INPUT Block Start

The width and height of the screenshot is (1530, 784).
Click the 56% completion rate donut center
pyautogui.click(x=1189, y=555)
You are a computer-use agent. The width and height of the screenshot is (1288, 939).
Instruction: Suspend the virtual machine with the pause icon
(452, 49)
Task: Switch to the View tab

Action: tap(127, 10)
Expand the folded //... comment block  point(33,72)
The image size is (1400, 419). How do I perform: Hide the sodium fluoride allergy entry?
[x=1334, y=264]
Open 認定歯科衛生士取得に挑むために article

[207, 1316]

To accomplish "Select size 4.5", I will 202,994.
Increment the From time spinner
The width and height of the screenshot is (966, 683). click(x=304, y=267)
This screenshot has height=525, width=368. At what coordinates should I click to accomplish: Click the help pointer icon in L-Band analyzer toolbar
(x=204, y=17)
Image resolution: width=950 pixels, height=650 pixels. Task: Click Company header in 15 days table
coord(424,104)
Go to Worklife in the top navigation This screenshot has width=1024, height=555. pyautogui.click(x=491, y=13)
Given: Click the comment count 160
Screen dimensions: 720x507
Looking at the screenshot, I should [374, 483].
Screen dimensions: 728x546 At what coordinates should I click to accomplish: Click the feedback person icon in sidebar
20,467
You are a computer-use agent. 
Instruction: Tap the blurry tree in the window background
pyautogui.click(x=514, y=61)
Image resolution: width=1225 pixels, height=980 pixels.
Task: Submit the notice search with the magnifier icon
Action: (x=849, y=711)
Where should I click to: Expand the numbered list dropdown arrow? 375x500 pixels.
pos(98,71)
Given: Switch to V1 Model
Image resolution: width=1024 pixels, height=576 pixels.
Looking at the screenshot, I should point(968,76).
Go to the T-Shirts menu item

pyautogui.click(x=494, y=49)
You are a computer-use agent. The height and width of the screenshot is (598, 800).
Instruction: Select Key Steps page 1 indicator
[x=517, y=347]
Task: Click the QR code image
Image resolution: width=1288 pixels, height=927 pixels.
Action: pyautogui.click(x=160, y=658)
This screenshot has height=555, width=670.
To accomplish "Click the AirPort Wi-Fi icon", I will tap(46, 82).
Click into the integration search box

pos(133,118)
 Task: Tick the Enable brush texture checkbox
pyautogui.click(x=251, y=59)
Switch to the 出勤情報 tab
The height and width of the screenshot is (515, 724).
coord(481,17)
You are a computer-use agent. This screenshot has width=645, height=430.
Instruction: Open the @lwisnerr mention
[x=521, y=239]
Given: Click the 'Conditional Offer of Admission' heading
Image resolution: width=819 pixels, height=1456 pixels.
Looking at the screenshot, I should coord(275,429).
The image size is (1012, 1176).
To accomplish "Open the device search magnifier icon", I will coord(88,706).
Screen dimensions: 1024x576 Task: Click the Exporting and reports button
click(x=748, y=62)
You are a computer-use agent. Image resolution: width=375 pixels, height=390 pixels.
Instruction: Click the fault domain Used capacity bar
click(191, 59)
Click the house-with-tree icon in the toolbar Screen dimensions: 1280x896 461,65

INPUT Block End

### THE PROBLEM
Copy out the line holding "Screen dimensions: 728x546". Then copy every later line of the data, unchanged, through the last one.

### SOLUTION TO THE PROBLEM
Screen dimensions: 728x546 At what coordinates should I click to accomplish: Click the feedback person icon in sidebar
20,467
You are a computer-use agent. 
Instruction: Tap the blurry tree in the window background
pyautogui.click(x=514, y=61)
Image resolution: width=1225 pixels, height=980 pixels.
Task: Submit the notice search with the magnifier icon
Action: (x=849, y=711)
Where should I click to: Expand the numbered list dropdown arrow? 375x500 pixels.
pos(98,71)
Given: Switch to V1 Model
Image resolution: width=1024 pixels, height=576 pixels.
Looking at the screenshot, I should point(968,76).
Go to the T-Shirts menu item

pyautogui.click(x=494, y=49)
You are a computer-use agent. The height and width of the screenshot is (598, 800).
Instruction: Select Key Steps page 1 indicator
[x=517, y=347]
Task: Click the QR code image
Image resolution: width=1288 pixels, height=927 pixels.
Action: pyautogui.click(x=160, y=658)
This screenshot has height=555, width=670.
To accomplish "Click the AirPort Wi-Fi icon", I will tap(46, 82).
Click into the integration search box

pos(133,118)
 Task: Tick the Enable brush texture checkbox
pyautogui.click(x=251, y=59)
Switch to the 出勤情報 tab
The height and width of the screenshot is (515, 724).
coord(481,17)
You are a computer-use agent. This screenshot has width=645, height=430.
Instruction: Open the @lwisnerr mention
[x=521, y=239]
Given: Click the 'Conditional Offer of Admission' heading
Image resolution: width=819 pixels, height=1456 pixels.
Looking at the screenshot, I should coord(275,429).
The image size is (1012, 1176).
To accomplish "Open the device search magnifier icon", I will coord(88,706).
Screen dimensions: 1024x576 Task: Click the Exporting and reports button
click(x=748, y=62)
You are a computer-use agent. Image resolution: width=375 pixels, height=390 pixels.
Instruction: Click the fault domain Used capacity bar
click(191, 59)
Click the house-with-tree icon in the toolbar Screen dimensions: 1280x896 461,65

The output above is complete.